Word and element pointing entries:
_____

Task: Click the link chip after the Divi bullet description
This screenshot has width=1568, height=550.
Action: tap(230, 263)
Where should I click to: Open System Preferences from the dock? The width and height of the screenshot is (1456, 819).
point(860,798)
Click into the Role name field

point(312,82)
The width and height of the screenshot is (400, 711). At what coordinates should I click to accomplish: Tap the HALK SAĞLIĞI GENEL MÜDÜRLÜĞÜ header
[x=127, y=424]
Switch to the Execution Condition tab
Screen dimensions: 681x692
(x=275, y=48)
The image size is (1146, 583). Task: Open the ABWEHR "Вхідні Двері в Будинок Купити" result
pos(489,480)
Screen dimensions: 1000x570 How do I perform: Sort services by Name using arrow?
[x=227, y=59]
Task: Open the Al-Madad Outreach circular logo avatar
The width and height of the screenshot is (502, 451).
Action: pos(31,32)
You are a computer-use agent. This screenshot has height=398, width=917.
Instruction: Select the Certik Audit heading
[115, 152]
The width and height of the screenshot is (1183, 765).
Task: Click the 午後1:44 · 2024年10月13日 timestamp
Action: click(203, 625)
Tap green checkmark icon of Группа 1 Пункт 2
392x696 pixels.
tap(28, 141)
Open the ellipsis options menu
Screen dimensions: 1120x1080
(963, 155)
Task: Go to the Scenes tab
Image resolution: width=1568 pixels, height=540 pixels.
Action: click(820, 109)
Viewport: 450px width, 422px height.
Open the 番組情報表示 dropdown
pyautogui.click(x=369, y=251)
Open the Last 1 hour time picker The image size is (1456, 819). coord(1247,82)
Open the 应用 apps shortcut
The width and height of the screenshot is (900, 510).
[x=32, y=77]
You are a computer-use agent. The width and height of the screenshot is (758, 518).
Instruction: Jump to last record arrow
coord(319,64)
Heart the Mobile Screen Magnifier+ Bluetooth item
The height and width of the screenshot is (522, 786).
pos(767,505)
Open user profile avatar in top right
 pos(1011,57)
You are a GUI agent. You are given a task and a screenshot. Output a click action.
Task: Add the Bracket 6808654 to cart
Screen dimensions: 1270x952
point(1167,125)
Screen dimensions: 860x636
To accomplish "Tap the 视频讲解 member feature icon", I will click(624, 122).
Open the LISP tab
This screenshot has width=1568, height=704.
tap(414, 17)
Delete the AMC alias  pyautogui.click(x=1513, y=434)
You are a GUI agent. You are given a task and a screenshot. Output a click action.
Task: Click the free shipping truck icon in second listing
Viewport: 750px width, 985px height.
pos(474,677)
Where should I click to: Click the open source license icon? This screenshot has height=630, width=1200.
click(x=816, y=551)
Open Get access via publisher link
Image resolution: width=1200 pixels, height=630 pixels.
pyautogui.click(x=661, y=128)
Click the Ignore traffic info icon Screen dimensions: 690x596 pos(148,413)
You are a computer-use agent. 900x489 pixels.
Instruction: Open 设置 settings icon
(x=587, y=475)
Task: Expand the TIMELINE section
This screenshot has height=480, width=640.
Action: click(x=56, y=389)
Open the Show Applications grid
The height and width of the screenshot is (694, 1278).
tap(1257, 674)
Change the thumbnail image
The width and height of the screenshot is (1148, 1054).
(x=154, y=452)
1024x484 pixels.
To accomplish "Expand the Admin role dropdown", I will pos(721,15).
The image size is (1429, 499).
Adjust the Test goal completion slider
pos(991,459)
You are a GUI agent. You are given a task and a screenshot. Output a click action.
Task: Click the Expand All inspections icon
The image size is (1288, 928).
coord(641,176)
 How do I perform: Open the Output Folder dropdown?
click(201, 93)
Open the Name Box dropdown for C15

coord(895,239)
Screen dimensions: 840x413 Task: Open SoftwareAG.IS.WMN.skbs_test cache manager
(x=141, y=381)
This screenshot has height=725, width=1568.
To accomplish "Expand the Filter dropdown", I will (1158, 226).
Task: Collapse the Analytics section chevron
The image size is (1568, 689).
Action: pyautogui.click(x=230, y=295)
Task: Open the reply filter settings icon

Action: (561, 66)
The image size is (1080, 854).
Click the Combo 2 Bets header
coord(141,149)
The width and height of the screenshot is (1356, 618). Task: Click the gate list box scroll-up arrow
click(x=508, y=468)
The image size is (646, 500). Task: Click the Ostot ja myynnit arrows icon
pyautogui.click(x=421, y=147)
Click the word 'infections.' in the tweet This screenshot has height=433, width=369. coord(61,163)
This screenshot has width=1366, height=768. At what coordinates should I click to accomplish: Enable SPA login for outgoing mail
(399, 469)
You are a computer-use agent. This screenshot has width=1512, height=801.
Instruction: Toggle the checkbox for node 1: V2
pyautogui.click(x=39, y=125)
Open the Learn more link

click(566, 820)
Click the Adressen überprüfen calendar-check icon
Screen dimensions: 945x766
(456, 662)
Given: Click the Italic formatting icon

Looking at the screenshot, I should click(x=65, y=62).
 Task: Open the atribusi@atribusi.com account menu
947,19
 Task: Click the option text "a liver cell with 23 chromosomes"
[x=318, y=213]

_____

What to work on
Reproduce the data above with "Objective" substituted for every "Instruction", keeping all other text the same.

Solution
Task: Click the link chip after the Divi bullet description
This screenshot has width=1568, height=550.
Action: tap(230, 263)
Where should I click to: Open System Preferences from the dock? The width and height of the screenshot is (1456, 819).
point(860,798)
Click into the Role name field

point(312,82)
The width and height of the screenshot is (400, 711). At what coordinates should I click to accomplish: Tap the HALK SAĞLIĞI GENEL MÜDÜRLÜĞÜ header
[x=127, y=424]
Switch to the Execution Condition tab
Screen dimensions: 681x692
(x=275, y=48)
The image size is (1146, 583). Task: Open the ABWEHR "Вхідні Двері в Будинок Купити" result
pos(489,480)
Screen dimensions: 1000x570 How do I perform: Sort services by Name using arrow?
[x=227, y=59]
Task: Open the Al-Madad Outreach circular logo avatar
The width and height of the screenshot is (502, 451).
Action: pos(31,32)
You are a computer-use agent. This screenshot has height=398, width=917.
Objective: Select the Certik Audit heading
[115, 152]
The width and height of the screenshot is (1183, 765).
Task: Click the 午後1:44 · 2024年10月13日 timestamp
Action: click(203, 625)
Tap green checkmark icon of Группа 1 Пункт 2
392x696 pixels.
tap(28, 141)
Open the ellipsis options menu
Screen dimensions: 1120x1080
(963, 155)
Task: Go to the Scenes tab
Image resolution: width=1568 pixels, height=540 pixels.
Action: click(820, 109)
Viewport: 450px width, 422px height.
Open the 番組情報表示 dropdown
pyautogui.click(x=369, y=251)
Open the Last 1 hour time picker The image size is (1456, 819). coord(1247,82)
Open the 应用 apps shortcut
The width and height of the screenshot is (900, 510).
[x=32, y=77]
You are a computer-use agent. The width and height of the screenshot is (758, 518).
Objective: Jump to last record arrow
coord(319,64)
Heart the Mobile Screen Magnifier+ Bluetooth item
The height and width of the screenshot is (522, 786).
pos(767,505)
Open user profile avatar in top right
 pos(1011,57)
You are a GUI agent. You are given a task and a screenshot. Output a click action.
Task: Add the Bracket 6808654 to cart
Screen dimensions: 1270x952
point(1167,125)
Screen dimensions: 860x636
To accomplish "Tap the 视频讲解 member feature icon", I will click(624, 122).
Open the LISP tab
This screenshot has width=1568, height=704.
tap(414, 17)
Delete the AMC alias  pyautogui.click(x=1513, y=434)
You are a GUI agent. You are given a task and a screenshot. Output a click action.
Task: Click the free shipping truck icon in second listing
Viewport: 750px width, 985px height.
pos(474,677)
Where should I click to: Click the open source license icon? This screenshot has height=630, width=1200.
click(x=816, y=551)
Open Get access via publisher link
Image resolution: width=1200 pixels, height=630 pixels.
pyautogui.click(x=661, y=128)
Click the Ignore traffic info icon Screen dimensions: 690x596 pos(148,413)
You are a computer-use agent. 900x489 pixels.
Objective: Open 设置 settings icon
(x=587, y=475)
Task: Expand the TIMELINE section
This screenshot has height=480, width=640.
Action: click(x=56, y=389)
Open the Show Applications grid
The height and width of the screenshot is (694, 1278).
tap(1257, 674)
Change the thumbnail image
The width and height of the screenshot is (1148, 1054).
(x=154, y=452)
1024x484 pixels.
To accomplish "Expand the Admin role dropdown", I will pos(721,15).
The image size is (1429, 499).
Adjust the Test goal completion slider
pos(991,459)
You are a GUI agent. You are given a task and a screenshot. Output a click action.
Task: Click the Expand All inspections icon
The image size is (1288, 928).
coord(641,176)
 How do I perform: Open the Output Folder dropdown?
click(201, 93)
Open the Name Box dropdown for C15

coord(895,239)
Screen dimensions: 840x413 Task: Open SoftwareAG.IS.WMN.skbs_test cache manager
(x=141, y=381)
This screenshot has height=725, width=1568.
To accomplish "Expand the Filter dropdown", I will (1158, 226).
Task: Collapse the Analytics section chevron
The image size is (1568, 689).
Action: pyautogui.click(x=230, y=295)
Task: Open the reply filter settings icon

Action: (561, 66)
The image size is (1080, 854).
Click the Combo 2 Bets header
coord(141,149)
The width and height of the screenshot is (1356, 618). Task: Click the gate list box scroll-up arrow
click(x=508, y=468)
The image size is (646, 500). Task: Click the Ostot ja myynnit arrows icon
pyautogui.click(x=421, y=147)
Click the word 'infections.' in the tweet This screenshot has height=433, width=369. coord(61,163)
This screenshot has width=1366, height=768. At what coordinates should I click to accomplish: Enable SPA login for outgoing mail
(399, 469)
You are a computer-use agent. This screenshot has width=1512, height=801.
Objective: Toggle the checkbox for node 1: V2
pyautogui.click(x=39, y=125)
Open the Learn more link

click(566, 820)
Click the Adressen überprüfen calendar-check icon
Screen dimensions: 945x766
(456, 662)
Given: Click the Italic formatting icon

Looking at the screenshot, I should click(x=65, y=62).
 Task: Open the atribusi@atribusi.com account menu
947,19
 Task: Click the option text "a liver cell with 23 chromosomes"
[x=318, y=213]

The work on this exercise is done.